#### Text to read ####
L2/13-039R

To: UTC

From: Mark Davis

Re: Script and Script Extension property principles

Live doc: https://docs.google.com/document/d/1-bufL5J3tTzzlozlWFok_3_S0qzTeJaJXdtTxVPJ77I/pub 


This is in response  to action 133-A044 “Provide a proposal for the January 2013 UTC meeting for a principle for how to allow characters to have explicit script values and multiple script extension values; and suggested changes to the text and properties to accord with that.” (referenced doc)

At the bottom of this document is a comparison of the current (U6.2) Script property and Script Extensions property values, where they are not identical, followed by a list of the affected characters.

Textual Changes to UAX #24

Here are suggested changes to the text, following Ken’s suggestion of making this an exception rather than a “principle”.

2.1 Special vs. Explicit Script Property Values

...

OLD

NEW

If a character is only regularly used with a single script, then it is given that specific Script property value (as opposed to Common or Inherited). This facilitates the use of the script property for common tasks such as regular expressions, but it also means that some characters that are definite members of a given script, based on their forms and history, nevertheless are assigned one of the generic values. As more data on the usage of individual characters is collected, the Script property value assigned to a character may change. Rarely would a character change from one specific script to another. However, if it becomes established that a character is regularly used with more than one script, it will be assigned the Common or Inherited Script property value. Similarly, if it becomes established that a character is regularly used with only a single, specific script, it will be assigned a specific Script property value. The occasional use of character from one script in the context of another script, as for instance the citation of a Greek letter used as a mathematical constant in the midst of Latin text, or the use of a Latin letter in the midst of Han text, is not considered sufficient evidence of "regular use" requiring a designation of Common Script property value. It is also possible for a character, once given a Common or Inherited Script property value, upon further research, to be changed to a specific script, instead.
#### Extracted information ####
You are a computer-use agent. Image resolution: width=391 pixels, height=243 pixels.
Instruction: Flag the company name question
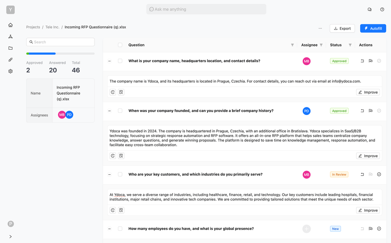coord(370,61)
####
#### Extracted information ####
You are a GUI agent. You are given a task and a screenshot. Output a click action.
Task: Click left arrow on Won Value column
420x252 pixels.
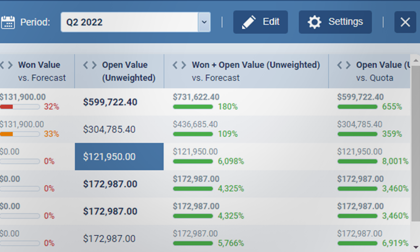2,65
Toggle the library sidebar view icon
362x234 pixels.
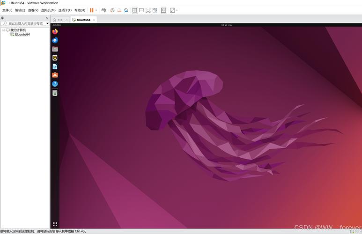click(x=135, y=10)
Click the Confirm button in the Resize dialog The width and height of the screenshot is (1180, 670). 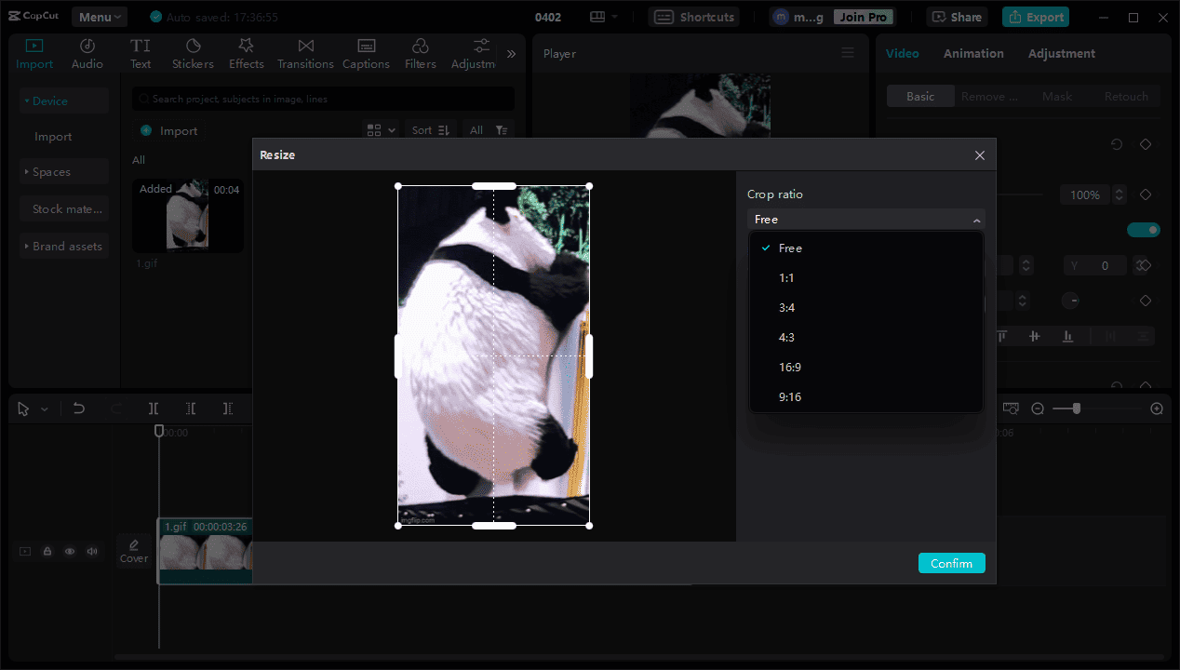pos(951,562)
####
#### Extracted information ####
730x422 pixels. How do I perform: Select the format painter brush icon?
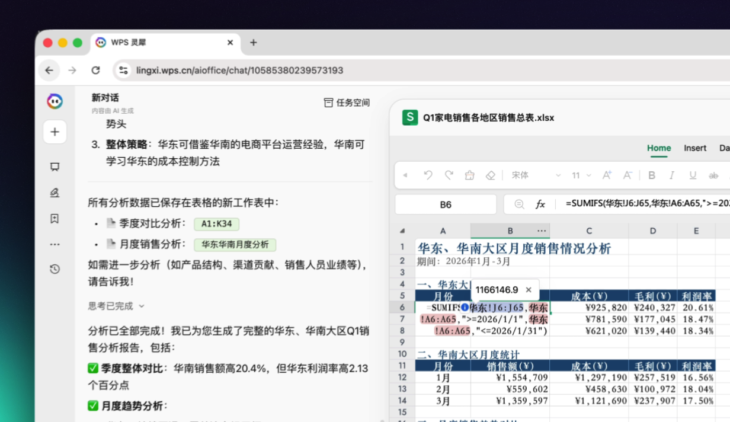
####
Written problem A>
Arrange the rows from the line containing "You are a computer-use" up to and including the line containing "coord(370,61)" as a numbered list, omitting any blank lines and leaving out the pictures.
Written problem B>
Pick up the proposal on Script and Script Extension property principles after its final sentence and continue it.

Final result A>
1. You are a computer-use agent. Image resolution: width=391 pixels, height=243 pixels.
2. Instruction: Flag the company name question
3. coord(370,61)

Final result B>
If a character is only regularly used with a single script, then it is given that specific Script property value (as opposed to Common or Inherited). In few instances, characters known to be used with more than one script, but which are overwhelmingly associated with and used with a single script, also take the Script property value of that script. The assignment of a single script  facilitates the use of the script property for common tasks such as regular expressions. but it also means that some characters that are definite members of a given script, based on their forms and history, nevertheless are assigned one of the generic values. 

As more data on the usage of individual characters is collected, the Script property value assigned to a character may change. Rarely would a character change from one specific script to another. However, if it becomes established that a character is regularly used with more than one script, it may be assigned the Common or Inherited Script property value. Similarly, if it becomes established that a character is regularly used with only a single, specific script, it may be assigned a specific Script property value.

The occasional use of character from one script in the context of another script, as for instance the citation of a Greek letter used as a mathematical constant in the midst of Latin text, or the use of a Latin letter in the midst of Han text, is not considered sufficient evidence of "regular use" requiring a designation of Common Script property value. It is also possible for a character, once given a Common or Inherited Script property value, upon further research, to be changed to a specific script, instead.

2.9 Script_Extensions Property

(add just before “The Script_Extensions property values are given in the file ScriptExtensions.txt in the Unicode Character Database [UCD].”)

However, there are some invariants that can be depended on:

  1. The  Script Extensions property value for a character will never contain Common or Inherited, unless the that value is the only item, and it is identical with the Script property value for that character.
  1. For example, ScriptExtensions={Common, Arab} will not occur.
  1. If the Script Property value is explicit, then the Script Extensions property value will include it.
  1. For example, Script=Arab & ScriptExtensions={Latn, Deva}  will not occur.

A character could have any of the following combinations of properties:

  1. Script=Arab; ScriptExtensions={Arab}
  1. Meaning: the character is only regularly  used with Arabic
  1. Script=Arab; ScriptExtensions={Arab, Thaa}
  1. Meaning: the character  is regularly used with Arabic, but is occasionally also used with Thaana. The script property value is just Arab, because the overwhelming use is with Arab script characters.
  1. Script=Common; ScriptExtensions={Arab, Deva}
  1. Meaning: the character  is regularly used with Arabic and with Devanagari
  1. Script=Common; ScriptExtensions={Common}
  1. Meaning: the character is regularly used with many scripts; it is not primarily used with some single script or subset of scripts.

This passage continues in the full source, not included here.